图3a为第18天MANZ2-2对照组和血管化肾类器官的单核RNA测序分析流程图。UMAP图如图3b所示，展示了对照组和血管化肾类器官中的不同细胞类型。图3c细胞类型特征图显示了典型的细胞类型特异性标记基因表达，进一步确认了不同细胞类型。图3d显示了对照组和血管化肾类器官中各细胞类型的百分比分布，表明血管化肾类器官中内皮细胞的比例显著增加。图3e进一步显示，EGFP表达主要集中在血管化肾类器官的内皮细胞中

图4：展示了血管化肾类器官中足细胞的更大分化和内皮细胞相互作用的改善

图4a-b显示了血管化肾类器官中NPHS1+足细胞与PECAM1+内皮细胞的相互作用，以及扫描电镜图像显示的内皮细胞包裹足细胞簇的情况。为了更清楚地了解这些相互作用，作者使用UMAP图(图4c-d)展示了控制组和血管化肾类器官中的足细胞分布情况。图4e图表展示了两种群体中足细胞的百分比分布，显示血管化肾类器官中的足细胞表达更高水平的成熟标志基因。图4f-g进一步展示了与基底膜形成和肾小球发育相关的基因表达显著增加。

图5：展示了血管化肾类器官中的相关情况。

图5 图5a-b的UMAP图显示了间质细胞的重新聚类及其亚群。图5c展示了每个亚群的特征基因表达，确认了血管平滑肌肾素阳性细胞和其他间质细胞类型。通过单细胞RNA测序，图5d-e显示了血管化肾类器官中肾素阳性细胞的出现。图5f-h的免疫荧光图像显示了肾素阳性细胞的位置及其与内皮细胞和足细胞的相邻关系。为了进一步验证功能性，图5i显示了福斯可林刺激下肾素表达显著增加。
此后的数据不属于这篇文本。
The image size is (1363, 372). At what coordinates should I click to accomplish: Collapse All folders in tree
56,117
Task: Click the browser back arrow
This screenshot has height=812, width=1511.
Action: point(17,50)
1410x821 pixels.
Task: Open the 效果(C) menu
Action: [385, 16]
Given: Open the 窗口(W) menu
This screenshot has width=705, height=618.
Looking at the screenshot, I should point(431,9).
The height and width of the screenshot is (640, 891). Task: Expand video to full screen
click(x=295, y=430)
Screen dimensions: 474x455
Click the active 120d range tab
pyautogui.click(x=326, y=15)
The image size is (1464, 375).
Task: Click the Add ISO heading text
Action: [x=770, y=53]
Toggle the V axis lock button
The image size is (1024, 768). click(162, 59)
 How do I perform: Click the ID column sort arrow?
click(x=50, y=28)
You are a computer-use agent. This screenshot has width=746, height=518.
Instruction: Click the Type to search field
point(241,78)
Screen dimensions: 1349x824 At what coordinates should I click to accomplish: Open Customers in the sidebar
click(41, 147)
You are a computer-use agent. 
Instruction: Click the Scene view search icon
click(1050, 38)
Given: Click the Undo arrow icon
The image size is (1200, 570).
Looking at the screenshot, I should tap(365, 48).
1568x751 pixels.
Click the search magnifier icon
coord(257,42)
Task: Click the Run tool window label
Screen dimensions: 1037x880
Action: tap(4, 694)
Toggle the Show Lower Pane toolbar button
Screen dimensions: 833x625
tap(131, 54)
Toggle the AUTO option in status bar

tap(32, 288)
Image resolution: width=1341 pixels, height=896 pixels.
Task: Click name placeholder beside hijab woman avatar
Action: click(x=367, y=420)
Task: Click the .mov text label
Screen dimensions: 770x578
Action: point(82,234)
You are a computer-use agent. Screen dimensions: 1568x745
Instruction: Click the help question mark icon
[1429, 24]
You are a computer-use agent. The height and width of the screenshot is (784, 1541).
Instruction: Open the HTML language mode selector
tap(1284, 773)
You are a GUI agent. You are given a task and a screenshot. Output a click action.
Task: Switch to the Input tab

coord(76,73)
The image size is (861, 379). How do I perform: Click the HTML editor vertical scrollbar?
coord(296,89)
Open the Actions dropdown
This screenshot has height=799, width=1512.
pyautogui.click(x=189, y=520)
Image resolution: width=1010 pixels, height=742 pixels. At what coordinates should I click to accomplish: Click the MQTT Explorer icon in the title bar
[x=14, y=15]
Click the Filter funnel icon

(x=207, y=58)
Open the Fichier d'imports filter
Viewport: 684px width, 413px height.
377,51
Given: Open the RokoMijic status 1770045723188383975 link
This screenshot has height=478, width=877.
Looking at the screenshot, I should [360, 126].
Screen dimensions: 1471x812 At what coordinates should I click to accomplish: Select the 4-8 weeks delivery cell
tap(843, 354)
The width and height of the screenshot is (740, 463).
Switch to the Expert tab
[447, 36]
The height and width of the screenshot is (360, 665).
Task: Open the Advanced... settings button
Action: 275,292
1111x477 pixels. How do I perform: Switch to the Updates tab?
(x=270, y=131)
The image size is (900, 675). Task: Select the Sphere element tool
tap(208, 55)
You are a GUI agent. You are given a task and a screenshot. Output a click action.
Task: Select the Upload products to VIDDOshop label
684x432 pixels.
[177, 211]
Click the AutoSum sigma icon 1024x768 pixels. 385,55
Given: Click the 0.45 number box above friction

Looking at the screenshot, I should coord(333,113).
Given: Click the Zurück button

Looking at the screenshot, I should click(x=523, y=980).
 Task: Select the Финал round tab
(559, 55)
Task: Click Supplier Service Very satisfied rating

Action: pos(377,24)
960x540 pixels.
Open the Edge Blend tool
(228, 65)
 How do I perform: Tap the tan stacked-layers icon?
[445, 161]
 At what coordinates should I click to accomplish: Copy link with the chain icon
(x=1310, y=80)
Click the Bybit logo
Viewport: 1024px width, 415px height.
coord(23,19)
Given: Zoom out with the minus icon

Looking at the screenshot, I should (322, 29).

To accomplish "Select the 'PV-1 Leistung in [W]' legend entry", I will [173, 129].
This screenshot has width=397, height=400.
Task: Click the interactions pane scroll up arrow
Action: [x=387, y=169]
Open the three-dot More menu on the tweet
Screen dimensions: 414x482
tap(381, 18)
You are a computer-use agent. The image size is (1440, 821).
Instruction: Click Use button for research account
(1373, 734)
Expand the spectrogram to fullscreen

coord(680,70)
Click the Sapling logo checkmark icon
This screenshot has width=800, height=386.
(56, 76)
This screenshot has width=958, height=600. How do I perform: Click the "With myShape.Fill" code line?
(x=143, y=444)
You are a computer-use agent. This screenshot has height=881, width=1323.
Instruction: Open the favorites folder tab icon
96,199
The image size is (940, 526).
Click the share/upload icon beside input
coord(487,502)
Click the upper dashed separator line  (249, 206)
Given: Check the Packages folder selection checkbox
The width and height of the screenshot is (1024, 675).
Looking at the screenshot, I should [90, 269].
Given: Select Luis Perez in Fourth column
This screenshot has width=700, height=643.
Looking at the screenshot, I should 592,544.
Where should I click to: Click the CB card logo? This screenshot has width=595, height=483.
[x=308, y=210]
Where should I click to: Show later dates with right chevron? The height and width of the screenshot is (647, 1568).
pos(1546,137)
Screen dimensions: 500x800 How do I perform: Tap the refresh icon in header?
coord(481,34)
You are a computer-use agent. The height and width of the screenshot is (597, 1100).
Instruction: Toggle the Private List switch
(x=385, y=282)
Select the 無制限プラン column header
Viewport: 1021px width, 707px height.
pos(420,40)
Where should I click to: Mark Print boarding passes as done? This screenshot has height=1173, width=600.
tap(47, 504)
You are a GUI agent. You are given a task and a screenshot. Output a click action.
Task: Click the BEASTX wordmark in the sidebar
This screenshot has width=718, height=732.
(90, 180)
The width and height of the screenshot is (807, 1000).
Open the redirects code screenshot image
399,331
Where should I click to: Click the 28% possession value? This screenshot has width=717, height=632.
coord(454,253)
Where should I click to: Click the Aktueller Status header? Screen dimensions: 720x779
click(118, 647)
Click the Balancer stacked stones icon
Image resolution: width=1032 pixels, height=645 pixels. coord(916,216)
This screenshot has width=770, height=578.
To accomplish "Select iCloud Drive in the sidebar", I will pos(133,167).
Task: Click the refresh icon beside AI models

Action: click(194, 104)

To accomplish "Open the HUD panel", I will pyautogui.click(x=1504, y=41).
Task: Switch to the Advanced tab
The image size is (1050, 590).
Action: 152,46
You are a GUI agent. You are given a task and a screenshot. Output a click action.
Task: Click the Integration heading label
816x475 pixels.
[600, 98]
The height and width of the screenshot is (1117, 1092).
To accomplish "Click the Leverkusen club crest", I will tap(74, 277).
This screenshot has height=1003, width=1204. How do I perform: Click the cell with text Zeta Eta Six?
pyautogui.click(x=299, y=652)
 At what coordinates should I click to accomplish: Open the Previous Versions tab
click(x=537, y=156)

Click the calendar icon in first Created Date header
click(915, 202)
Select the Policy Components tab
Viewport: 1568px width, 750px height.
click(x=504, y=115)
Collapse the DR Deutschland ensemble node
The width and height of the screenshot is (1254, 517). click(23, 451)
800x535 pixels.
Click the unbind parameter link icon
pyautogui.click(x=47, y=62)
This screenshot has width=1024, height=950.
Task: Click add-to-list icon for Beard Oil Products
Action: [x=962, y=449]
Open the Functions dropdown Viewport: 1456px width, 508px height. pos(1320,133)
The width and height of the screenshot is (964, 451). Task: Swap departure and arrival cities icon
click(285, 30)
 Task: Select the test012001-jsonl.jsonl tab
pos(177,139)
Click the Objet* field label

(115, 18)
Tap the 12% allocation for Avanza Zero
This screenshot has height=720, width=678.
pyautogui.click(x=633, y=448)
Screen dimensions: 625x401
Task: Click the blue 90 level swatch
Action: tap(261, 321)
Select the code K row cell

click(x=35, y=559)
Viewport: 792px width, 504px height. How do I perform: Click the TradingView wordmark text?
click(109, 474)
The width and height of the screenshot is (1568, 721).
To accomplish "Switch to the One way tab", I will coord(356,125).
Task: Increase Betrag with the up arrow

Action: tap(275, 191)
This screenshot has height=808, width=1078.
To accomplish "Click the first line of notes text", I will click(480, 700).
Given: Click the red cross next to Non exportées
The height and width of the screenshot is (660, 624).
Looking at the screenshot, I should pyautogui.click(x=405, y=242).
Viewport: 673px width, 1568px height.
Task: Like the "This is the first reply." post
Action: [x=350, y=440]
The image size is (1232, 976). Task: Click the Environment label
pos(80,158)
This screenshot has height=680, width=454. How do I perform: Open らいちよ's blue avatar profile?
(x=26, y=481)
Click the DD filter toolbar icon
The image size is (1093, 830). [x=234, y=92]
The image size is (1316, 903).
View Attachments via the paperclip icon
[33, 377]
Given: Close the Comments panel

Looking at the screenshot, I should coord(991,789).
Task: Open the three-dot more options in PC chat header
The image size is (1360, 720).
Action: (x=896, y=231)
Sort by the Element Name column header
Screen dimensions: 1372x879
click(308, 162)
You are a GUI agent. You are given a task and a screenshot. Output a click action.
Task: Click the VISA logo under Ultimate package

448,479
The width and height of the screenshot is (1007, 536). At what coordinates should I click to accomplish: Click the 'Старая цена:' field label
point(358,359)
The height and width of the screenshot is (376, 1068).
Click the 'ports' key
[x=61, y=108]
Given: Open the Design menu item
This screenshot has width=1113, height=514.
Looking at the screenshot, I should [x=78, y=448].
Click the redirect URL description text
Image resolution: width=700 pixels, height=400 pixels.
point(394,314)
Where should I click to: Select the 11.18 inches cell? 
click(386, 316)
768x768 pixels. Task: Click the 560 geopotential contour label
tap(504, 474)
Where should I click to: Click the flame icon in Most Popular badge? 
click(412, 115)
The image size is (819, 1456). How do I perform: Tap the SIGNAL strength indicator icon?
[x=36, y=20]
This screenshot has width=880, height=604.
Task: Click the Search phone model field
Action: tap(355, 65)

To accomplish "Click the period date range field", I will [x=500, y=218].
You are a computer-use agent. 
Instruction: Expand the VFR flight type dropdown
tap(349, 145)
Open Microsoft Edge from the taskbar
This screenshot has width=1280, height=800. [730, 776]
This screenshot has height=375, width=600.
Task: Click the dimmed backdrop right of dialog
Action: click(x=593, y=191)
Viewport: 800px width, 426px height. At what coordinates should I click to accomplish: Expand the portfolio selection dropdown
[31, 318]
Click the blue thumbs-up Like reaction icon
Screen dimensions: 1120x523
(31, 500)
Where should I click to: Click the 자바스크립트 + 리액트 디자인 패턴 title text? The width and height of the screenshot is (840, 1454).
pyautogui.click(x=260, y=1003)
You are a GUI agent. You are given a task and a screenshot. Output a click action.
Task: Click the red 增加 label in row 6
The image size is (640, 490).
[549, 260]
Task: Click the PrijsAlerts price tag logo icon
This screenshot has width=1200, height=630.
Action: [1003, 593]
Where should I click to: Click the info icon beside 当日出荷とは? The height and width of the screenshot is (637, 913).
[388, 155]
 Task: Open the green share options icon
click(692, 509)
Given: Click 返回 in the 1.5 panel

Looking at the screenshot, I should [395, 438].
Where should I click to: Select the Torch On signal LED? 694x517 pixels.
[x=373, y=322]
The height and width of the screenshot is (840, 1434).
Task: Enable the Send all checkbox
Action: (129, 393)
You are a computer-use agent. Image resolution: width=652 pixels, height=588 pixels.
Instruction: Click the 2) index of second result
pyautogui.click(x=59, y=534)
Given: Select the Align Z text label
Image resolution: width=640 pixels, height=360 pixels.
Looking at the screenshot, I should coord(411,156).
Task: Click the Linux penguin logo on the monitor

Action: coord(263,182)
图6：详细展示了iETV2-hiPSCs在肾类器官中的成功分化及其器官特异性成熟。

使用UMAP降维技术对MANZ2-2对照组和血管化肾类器官中的内皮细胞进行重新聚类(图6a)，结果显示这些细胞分布在低维空间中按其基因表达相似性聚类。进一步的分析表明，内皮细胞聚类成三种不同的亚型，分别为肾小球样、动脉样和静脉样内皮细胞(图6b)。通过使用已发表的内皮细胞亚型标记基因，确认了这些细胞的“身份”，并展示了PECAM1和CDH5标记的高表达水平，表明它们具有典型的内皮细胞特征。SingleCellNet分类结果进一步显示，这些内皮细胞与Tabula Sapiens数据库中的器官特异性内皮细胞数据集进行对比时，表现出强烈的肾脏特异性，表明它们在肾类器官培养过程中获得了肾脏特异性的成熟特征。扫描电镜图像显示，血管化肾类器官中的内皮细胞表面具有均匀分布的小孔结构，这对于肾小球的滤过功能至关重要。最后，免疫荧光染色显示，这些内皮细胞高表达小孔内皮细胞标志PLVAP，进一步支持了它们的成熟状态。这些结果表明，iETV2-hiPSCs在肾类器官中形成了功能性的血管网络，显著提高了肾类器官的血管化水平和器官特异性细胞类型的成熟。

研究结论

总之，研究人员成功生成了血管化的人类肾类器官，实现了多系成熟和功能性细胞的出现，为肾脏疾病的研究和治疗提供了新的工具和方法。